(Stored dataset items)
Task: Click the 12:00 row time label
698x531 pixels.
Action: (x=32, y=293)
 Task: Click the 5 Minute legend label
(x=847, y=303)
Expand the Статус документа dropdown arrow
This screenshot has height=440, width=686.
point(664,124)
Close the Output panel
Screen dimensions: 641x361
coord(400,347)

**THE PROBLEM:** Can you echo every one of the items above, line for line and without any changes?

**RESULT:**
Task: Click the 12:00 row time label
698x531 pixels.
Action: (x=32, y=293)
 Task: Click the 5 Minute legend label
(x=847, y=303)
Expand the Статус документа dropdown arrow
This screenshot has height=440, width=686.
point(664,124)
Close the Output panel
Screen dimensions: 641x361
coord(400,347)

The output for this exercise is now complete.